__Task__:
Pick out all lines with the word "computer" from the records that follow.

__Raw data__:
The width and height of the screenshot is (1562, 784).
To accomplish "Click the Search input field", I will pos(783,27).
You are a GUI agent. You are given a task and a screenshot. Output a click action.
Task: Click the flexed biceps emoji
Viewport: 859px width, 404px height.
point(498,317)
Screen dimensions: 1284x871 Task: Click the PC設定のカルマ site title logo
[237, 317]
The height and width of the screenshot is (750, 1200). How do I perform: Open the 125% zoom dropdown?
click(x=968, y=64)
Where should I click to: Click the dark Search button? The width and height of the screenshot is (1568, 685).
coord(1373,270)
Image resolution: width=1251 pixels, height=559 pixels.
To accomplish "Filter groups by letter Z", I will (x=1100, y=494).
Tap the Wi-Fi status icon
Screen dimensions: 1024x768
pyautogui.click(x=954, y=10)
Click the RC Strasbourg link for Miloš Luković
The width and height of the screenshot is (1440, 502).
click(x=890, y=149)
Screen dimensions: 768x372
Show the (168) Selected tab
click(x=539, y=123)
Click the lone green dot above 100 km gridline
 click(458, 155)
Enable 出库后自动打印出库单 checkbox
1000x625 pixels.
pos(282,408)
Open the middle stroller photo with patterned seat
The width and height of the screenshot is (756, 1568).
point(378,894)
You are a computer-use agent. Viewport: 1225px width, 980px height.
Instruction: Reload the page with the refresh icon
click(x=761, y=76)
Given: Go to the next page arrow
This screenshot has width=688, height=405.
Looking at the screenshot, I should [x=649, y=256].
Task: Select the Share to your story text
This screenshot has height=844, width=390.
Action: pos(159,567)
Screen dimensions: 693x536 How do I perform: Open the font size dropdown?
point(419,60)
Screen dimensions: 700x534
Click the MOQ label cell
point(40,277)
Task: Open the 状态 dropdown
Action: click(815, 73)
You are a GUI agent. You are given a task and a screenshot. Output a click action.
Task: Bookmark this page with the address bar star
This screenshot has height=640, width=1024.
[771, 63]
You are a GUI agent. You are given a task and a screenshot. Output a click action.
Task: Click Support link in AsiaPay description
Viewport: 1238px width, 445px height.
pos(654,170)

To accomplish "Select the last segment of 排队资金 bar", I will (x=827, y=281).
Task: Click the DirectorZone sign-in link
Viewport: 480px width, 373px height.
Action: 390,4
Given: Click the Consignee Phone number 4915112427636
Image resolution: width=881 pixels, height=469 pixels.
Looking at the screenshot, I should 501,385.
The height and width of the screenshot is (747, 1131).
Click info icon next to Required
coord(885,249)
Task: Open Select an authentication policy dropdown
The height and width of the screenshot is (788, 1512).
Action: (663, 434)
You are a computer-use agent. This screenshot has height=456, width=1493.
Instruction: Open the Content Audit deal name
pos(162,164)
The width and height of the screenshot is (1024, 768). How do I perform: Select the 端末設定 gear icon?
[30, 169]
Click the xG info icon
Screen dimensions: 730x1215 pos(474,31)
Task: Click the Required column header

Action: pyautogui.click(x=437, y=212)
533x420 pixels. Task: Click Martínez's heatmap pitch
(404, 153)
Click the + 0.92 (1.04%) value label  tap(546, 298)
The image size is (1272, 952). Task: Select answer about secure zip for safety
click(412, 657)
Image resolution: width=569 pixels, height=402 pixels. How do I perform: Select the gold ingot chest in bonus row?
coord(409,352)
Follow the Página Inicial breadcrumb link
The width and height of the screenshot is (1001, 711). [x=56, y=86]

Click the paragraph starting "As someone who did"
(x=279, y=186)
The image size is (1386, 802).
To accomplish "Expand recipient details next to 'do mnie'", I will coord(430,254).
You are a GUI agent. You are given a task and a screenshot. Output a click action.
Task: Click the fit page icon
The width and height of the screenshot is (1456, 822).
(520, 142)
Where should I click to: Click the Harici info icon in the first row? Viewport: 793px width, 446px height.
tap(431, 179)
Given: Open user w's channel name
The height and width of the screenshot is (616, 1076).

__Exercise output__:
You are a computer-use agent. Viewport: 1225px width, 980px height.
You are a computer-use agent. This screenshot has height=456, width=1493.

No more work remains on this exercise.